Mais voilà que la majorité du Conseil départemental de l’Allier présente à sa session de fin octobre (les mardi et mercredi 30 et 31) une proposition de vœux qui, s’il était adopté, ouvrirait les hostilités contre la laïcité dans notre département. Et nous pesons nos mots.
Il est proposé d’instaurer une « tenue scolaire unique aux couleurs du Bourbonnais » dans les collèges de l’Allier, exprimant une « mise en valeur de l’image du département développant ainsi un sentiment d’appartenance, d’attachement, et d’une fierté départementale. »
Très clairement, il est proposé l’instauration d’un vêtement identitaire et communautaire obligatoire à l’école publique sous le voile de la « laïcité ». Comme disait Victor Hugo parlant des cléricaux : « Ils forgent une chaîne, et ils l’appellent liberté » !
Ce costume bourbonno-communautaire devra-t-il arborer la quasi fleur de lys devenue le soi-disant logo d’un Allier rebaptisé de son nom provincial d’avant 1789 et ce bleu horizon aujourd’hui plus « catho tradi » que républicain ? Eh bien, ceci serait débattu en toute « concertation » avec les conseils d’administration et le Conseil départemental des jeunes – on ne leur demande pas de discuter le principe, mais de proposer couleurs et mise en pli ! Mon Dieu que c’est démocratique !

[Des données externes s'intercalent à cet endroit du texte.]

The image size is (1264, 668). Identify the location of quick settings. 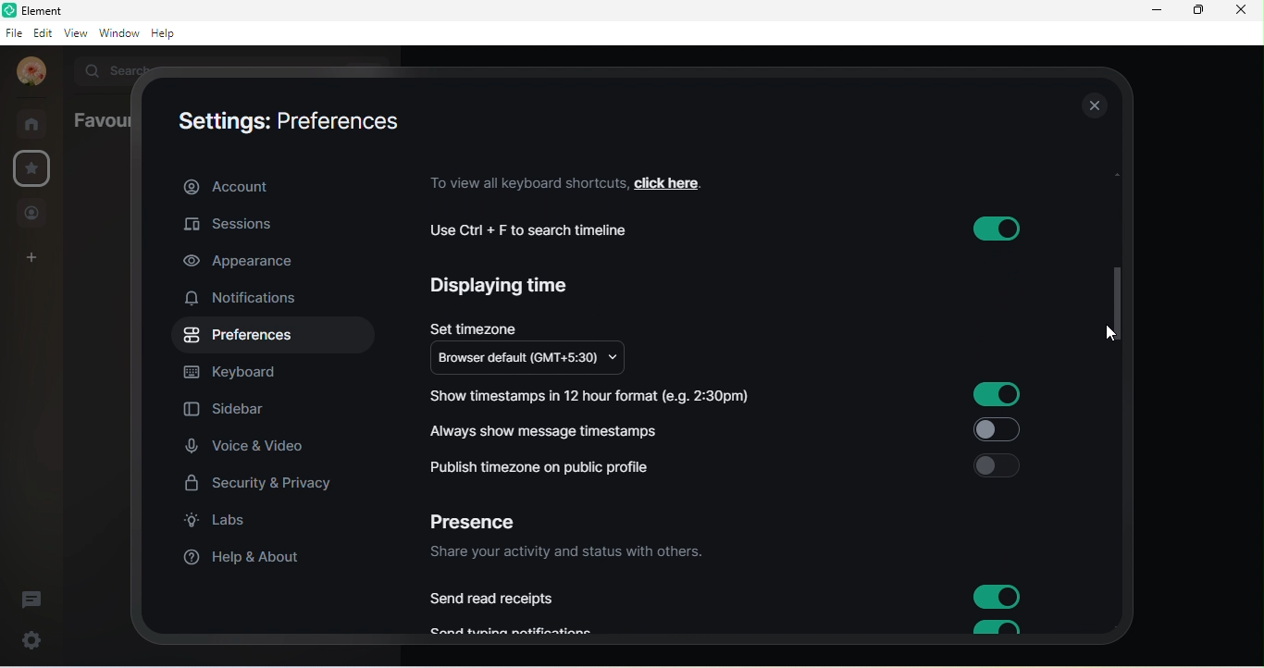
(25, 641).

Bien entendu, ce fumeux projet est présenté comme relevant du « principe de laïcité ». Il s’inscrit dans le climat national orchestré autour du thème, notamment, des abayas, mais aussi … des crop-top. Le problème est que la V° République, depuis ses origines, contredit la loi laïque de 1905, qui sépare églises, sectes et religion d’une part, État et école d’autre part : elle subventionne les établissements religieux privés, et a logiquement connu de graves reculs devant les offensives antilaïques répétées des islamistes et de tous les cléricaux, ne respectant nullement les principes dont elle se réclame encore dans le préambule de sa constitution, le président s’affichant tout récemment pour une messe dans un stade, par exemple. Une République qui fait respecter la laïcité doit d’abord être une République laïque et une République respectable …
L’extrême confusion résultant de ces politiques est bien illustrée par le projet de vœu soumis au Conseil départemental de l’Allier. Laïcité, égalité et neutralité sont confondues avec uniformité. Pire : en prétendant vouloir écarter les distinctions par le vêtement, il se lance dans de telles distinctions et entreprend allègrement de définir un costume idéologique « bourbonnais » obligatoire, voulant régenter les consciences en leur inculquant par le jeu du costume obligatoire un « sentiment d’appartenance », un « attachement » et une « fierté » propres et distinctives.
« La République assure la liberté de conscience » – 1° mots du l’article 1 de la loi de 1905. La liberté de conscience englobe la liberté de religion sans s’y réduire. Aujourd’hui, en 2023, un uniforme ou quelque nom qu’on lui donne, à l’école, contredit ce principe. Ce n’est en rien un retour à une III° République qui de toute façon et quoi qu’on en pense ne reviendra pas, c’est une fuite en avant dans la réaction. Se lancer dans une telle « expérimentation », c’est ouvrir – délibérément ? pour faire diversion ? – la boite de Pandore des divisions et cela ne fera reculer aucune discrimination réelle, sociale, sexiste, religieuse, raciste, harceleuse.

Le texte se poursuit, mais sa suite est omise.